Die Politik von heute konzentriert sich in ihrer Wahrnehmung auf jene, die sichtbar sind oder sich selbst sichtbar machen. Zu jeder Zeit ist das eine Verkennung, denn es gibt viele, die an verantwortlichen Stellen, ohne Öffentlichkeit, im Hintergrund und ausdauernd große Leistungen vollbringen. Einer von Ihnen ist am 26. Juni von uns gegangen.

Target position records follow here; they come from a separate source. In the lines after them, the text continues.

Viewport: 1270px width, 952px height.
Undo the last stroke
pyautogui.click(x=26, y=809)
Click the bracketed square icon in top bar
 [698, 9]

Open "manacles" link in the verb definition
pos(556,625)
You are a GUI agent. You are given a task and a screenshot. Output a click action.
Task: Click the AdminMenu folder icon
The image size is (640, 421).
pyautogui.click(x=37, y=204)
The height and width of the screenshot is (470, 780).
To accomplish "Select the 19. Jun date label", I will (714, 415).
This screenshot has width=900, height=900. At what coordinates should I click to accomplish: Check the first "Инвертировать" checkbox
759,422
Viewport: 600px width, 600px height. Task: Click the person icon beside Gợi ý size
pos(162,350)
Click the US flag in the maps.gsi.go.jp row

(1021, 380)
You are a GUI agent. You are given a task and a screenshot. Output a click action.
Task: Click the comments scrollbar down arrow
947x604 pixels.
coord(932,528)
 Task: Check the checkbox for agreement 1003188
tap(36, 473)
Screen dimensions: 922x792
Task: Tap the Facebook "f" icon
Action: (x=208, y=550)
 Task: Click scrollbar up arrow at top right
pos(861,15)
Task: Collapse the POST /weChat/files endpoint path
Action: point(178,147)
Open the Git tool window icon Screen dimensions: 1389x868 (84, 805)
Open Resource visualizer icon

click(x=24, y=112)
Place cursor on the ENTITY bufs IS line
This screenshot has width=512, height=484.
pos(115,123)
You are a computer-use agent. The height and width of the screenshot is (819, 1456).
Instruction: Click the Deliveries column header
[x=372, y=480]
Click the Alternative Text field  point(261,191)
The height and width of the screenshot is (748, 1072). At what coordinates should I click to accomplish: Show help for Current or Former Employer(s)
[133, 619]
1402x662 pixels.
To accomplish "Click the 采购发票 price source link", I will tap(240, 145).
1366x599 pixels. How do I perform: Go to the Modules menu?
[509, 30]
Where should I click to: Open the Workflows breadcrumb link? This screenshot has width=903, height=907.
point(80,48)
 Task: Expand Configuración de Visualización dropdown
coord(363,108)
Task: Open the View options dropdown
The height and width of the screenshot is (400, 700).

Dr. Peter Mahringer, Sektionschef am Minoritenplatz, seit 1989 Kabinettschef der Minister Geher und Busek. Kabinettschef des Vizebürgermeister Busek von 1978 bis 1987, Mitarbeiter der Bundes- und Landesparteileitung der ÖVP in der Kärntnerstraße und Falkestraße, ist knapp vor seinem 60. Geburtstag von uns gegangen. Was Freunde an ihm verloren haben wissen sie. Was Österreich von ihm hatte, sei kurz in Erinnerung gerufen. Er war ein wesentlicher Mitgestalter von "Pro Wien" - Jörg Mauthe hat ihm in seinem letzten Buch "Demnächst" ein Denkmal gesetzt -, Gestalter einer modernen Stadtpolitik jenseits von engstirnigem parteipolitischem Denken, Mitarbeiter an zwei Universitätsreformen, der Schaffung von Fachhochschulen, der Intensivierung der Forschungspolitik und vor allem an einer neuen Museumslandschaft, die bleibend seine Handschrift trägt. Unermüdlich war er Jahrzehnte in Mittel- und Südosteuropa unterwegs und hat viel dazu beigetragen, dass Österreich im Transformationsprozess dieser Länder einen wesentlichen Beitrag geleistet hat. Sein Vater war Anton Mahringer, ein bedeutender Künstler aus dem "Nötscher Kreis", dessen Werk er mit Hingabe und Liebe betreute. Dass er stets für andere da war, rundet das Bild einer Persönlichkeit ab, die für viele unvergesslich bleibt. Neben einem steten Andenken und der Sorge um seine Frau und seine beiden Söhne, schulden wir einem überzeugten Österreicher tiefen Respekt. Wenn er an seinem 60. Geburtstag am 2. Juli bestattet wird, sind viele im Geiste mit ihm.